JOURNAL OF MICROSCOPY, vol.290, no.2, pp.106-116, 2023 (SCI-Expanded) identifier identifier identifier

  • Publication Type: Article / Article
  • Volume: 290 Issue: 2
  • Publication Date: 2023
  • Doi Number: 10.1111/jmi.13180
  • Journal Indexes: Science Citation Index Expanded (SCI-EXPANDED), Scopus, Academic Search Premier, Aerospace Database, Aquatic Science & Fisheries Abstracts (ASFA), BIOSIS, Biotechnology Research Abstracts, CAB Abstracts, Communication Abstracts, EMBASE, INSPEC, MEDLINE, Metadex, Veterinary Science Database, Civil Engineering Abstracts
  • Page Numbers: pp.106-116
  • Keywords: coercive field, electrolyte pH, hydrogen evolution, nanostructured Fe-Co-Ni deposits, roughness parameters, THIN-FILMS, STRUCTURAL-PROPERTIES, NICOFE FILMS, ALLOY FILM, NI, MICROSTRUCTURE, ELECTRODEPOSITION, NANOPARTICLES, MORPHOLOGY, NANOWIRES
  • Eskisehir Osmangazi University Affiliated: Yes


The composition, structural features, surface morphology, roughness parameters, particle size, and magnetic features of nanostructured Fe-Co-Ni deposits manufactured on conducting indium tin oxide-coated glasses at various electrolyte pH values are studied.

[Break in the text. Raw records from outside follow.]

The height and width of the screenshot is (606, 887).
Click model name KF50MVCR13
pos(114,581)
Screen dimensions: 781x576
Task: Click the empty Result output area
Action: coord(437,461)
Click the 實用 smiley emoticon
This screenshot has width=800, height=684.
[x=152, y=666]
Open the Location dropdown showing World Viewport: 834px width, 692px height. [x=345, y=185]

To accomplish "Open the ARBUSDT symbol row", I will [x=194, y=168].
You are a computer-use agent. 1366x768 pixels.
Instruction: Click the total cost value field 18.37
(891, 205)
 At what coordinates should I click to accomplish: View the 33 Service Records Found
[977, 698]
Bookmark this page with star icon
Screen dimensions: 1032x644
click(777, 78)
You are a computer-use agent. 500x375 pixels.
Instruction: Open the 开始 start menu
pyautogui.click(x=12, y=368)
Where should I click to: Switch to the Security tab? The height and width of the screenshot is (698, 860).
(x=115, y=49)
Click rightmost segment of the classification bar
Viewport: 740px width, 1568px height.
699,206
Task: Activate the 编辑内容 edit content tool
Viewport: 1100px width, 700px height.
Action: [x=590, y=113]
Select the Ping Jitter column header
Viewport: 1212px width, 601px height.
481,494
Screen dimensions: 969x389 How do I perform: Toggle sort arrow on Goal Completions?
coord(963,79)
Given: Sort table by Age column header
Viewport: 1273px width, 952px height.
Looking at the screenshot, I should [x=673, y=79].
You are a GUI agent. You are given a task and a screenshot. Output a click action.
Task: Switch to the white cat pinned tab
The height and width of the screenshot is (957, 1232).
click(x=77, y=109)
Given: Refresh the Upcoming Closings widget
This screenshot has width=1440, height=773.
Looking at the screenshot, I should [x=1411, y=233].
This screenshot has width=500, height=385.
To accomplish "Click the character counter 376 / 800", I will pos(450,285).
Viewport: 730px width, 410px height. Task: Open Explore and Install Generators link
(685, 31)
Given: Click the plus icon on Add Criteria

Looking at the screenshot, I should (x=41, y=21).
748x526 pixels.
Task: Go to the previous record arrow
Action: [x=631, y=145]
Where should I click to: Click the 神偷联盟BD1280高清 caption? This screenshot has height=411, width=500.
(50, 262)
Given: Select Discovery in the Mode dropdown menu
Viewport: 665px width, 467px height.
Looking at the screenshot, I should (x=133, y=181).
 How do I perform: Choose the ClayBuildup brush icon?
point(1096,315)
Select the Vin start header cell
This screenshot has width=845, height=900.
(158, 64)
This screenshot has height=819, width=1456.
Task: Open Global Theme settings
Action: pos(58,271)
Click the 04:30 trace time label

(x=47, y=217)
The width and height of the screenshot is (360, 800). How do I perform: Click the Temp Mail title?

The deposit produced at low electrolyte pH contains slightly higher Fe and Co contents but lower Ni content compared to deposits fabricated at high pH values. Further composition analysis confirms that the reduction rates of Fe2+ and Co2+ are higher than the Ni2+ reduction rate. The films consist of nano-sized crystallites with a strong [111] preferred orientation. The results also reveal that the crystallization of the thin films is affected by the electrolyte pH. Surface analysis shows that the deposit surfaces are composed of nano-sized particles with different diameters. The mean particle diameter and surface roughness decrease as the pH of the electrolyte decreases. The effect of the electrolyte pH on the morphology is also discussed in terms of surface skewness and kurtosis parameters. Magnetic analysis shows that the resultant deposits have in-plane hysteresis loops with low and close SQR parameters ranging from 0.079 to 0.108. The results also reveal that the coercive field of the deposits increases from 29.4 Oe to 41.3 Oe as the electrolyte pH decreases from 4.7 to 3.2.